For the entries below, print exactly the lines between the line holding "This screenshot has height=477, width=538." and the line holding "The height and width of the screenshot is (528, 1024).", inclusive, and nothing else.

__________

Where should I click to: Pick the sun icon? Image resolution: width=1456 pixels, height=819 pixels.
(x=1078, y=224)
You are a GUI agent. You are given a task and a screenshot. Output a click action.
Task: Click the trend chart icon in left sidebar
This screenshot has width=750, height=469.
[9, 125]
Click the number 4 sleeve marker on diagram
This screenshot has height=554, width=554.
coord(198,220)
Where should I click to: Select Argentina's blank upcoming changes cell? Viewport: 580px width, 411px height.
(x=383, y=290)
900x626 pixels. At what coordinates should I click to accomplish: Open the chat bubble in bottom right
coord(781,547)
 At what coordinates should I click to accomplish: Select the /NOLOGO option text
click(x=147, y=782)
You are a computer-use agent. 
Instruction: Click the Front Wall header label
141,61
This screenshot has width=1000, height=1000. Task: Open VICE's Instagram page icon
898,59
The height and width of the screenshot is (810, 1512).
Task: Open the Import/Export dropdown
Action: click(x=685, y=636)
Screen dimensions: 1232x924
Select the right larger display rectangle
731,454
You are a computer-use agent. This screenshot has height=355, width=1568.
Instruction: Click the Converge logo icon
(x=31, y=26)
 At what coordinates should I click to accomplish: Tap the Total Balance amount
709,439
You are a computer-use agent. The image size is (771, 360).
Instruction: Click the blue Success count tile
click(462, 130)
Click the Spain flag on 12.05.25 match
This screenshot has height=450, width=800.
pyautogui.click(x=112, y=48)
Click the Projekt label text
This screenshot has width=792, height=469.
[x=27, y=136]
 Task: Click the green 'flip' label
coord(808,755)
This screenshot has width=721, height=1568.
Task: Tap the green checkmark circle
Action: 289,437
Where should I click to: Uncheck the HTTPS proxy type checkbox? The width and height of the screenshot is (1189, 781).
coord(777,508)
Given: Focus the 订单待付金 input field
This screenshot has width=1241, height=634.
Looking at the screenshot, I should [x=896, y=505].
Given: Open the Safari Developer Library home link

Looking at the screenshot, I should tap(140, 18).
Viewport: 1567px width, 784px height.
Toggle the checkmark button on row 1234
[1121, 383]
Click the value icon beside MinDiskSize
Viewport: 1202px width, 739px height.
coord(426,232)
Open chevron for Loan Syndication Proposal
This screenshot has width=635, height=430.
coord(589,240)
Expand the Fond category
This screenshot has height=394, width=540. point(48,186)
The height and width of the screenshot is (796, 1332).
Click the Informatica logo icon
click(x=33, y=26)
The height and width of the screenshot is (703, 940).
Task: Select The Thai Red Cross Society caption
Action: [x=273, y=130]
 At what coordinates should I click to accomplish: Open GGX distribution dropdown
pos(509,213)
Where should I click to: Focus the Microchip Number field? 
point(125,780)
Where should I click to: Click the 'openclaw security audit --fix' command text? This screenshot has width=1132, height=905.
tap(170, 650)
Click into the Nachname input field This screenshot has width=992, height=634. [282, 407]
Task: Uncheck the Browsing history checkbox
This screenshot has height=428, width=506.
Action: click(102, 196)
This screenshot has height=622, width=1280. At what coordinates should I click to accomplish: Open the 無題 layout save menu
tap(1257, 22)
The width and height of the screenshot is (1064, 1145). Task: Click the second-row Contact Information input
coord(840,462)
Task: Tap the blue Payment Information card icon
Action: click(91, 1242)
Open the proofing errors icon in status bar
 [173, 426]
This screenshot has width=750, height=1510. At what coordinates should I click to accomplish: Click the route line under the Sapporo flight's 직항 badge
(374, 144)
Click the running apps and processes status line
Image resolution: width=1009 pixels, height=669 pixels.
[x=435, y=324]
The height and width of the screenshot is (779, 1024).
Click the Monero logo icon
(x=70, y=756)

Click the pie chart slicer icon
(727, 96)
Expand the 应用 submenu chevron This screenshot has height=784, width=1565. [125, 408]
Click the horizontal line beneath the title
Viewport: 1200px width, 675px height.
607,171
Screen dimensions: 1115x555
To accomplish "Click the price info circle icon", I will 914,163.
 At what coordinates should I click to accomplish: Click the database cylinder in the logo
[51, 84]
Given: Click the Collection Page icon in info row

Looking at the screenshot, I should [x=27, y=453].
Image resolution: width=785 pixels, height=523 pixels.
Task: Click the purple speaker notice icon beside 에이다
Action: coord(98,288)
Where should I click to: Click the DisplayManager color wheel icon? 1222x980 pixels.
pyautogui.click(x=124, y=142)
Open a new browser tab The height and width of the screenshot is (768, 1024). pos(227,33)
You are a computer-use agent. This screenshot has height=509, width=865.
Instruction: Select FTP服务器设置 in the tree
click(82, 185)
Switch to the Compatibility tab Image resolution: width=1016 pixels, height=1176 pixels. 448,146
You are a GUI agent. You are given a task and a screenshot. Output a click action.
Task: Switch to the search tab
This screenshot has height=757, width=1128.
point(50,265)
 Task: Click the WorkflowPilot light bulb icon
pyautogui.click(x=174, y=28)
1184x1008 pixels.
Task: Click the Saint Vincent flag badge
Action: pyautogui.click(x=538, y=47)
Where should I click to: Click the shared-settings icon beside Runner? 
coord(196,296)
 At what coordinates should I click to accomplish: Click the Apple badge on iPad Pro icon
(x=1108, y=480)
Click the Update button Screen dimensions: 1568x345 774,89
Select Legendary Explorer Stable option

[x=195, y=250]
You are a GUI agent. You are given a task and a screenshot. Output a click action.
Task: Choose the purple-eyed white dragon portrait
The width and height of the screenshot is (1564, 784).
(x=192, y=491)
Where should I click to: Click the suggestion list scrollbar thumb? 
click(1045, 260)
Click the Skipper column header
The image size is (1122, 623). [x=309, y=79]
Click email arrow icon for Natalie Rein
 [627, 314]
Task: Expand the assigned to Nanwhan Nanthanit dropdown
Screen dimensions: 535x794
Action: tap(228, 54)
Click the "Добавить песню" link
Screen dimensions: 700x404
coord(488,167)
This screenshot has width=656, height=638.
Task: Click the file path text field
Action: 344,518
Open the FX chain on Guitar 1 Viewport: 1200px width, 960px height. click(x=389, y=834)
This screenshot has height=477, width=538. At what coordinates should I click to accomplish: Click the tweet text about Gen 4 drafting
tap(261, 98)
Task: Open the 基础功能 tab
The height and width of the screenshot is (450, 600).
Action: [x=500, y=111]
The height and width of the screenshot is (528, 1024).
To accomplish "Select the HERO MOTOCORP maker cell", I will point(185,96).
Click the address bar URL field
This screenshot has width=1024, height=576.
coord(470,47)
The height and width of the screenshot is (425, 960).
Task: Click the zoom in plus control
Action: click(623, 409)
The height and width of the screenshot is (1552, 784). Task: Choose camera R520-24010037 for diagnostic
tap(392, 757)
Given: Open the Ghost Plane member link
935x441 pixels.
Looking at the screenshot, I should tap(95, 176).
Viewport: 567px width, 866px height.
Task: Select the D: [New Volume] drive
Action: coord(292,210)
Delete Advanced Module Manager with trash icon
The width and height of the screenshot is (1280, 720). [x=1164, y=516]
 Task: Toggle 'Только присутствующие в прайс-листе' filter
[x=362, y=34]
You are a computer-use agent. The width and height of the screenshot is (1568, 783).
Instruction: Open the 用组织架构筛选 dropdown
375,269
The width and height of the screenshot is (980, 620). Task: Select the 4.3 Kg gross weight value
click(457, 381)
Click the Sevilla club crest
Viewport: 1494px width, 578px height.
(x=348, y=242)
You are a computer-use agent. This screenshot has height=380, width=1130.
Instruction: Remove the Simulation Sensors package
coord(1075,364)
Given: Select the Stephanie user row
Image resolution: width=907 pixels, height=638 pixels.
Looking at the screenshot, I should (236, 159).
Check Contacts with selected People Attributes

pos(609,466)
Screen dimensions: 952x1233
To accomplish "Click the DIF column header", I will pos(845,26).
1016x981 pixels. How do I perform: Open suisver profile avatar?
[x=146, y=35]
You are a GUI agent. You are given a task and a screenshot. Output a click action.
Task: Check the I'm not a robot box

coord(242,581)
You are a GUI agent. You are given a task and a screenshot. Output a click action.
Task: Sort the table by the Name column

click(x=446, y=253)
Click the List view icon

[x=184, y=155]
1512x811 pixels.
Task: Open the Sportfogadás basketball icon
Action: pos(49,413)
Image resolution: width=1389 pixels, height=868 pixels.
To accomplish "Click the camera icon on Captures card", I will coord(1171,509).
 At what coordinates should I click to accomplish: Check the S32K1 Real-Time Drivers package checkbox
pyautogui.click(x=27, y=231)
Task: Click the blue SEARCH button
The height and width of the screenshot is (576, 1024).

__________

WRITTEN ANSWER:
This screenshot has height=477, width=538. At what coordinates should I click to accomplish: Click the tweet text about Gen 4 drafting
tap(261, 98)
Task: Open the 基础功能 tab
The height and width of the screenshot is (450, 600).
Action: [x=500, y=111]
The height and width of the screenshot is (528, 1024).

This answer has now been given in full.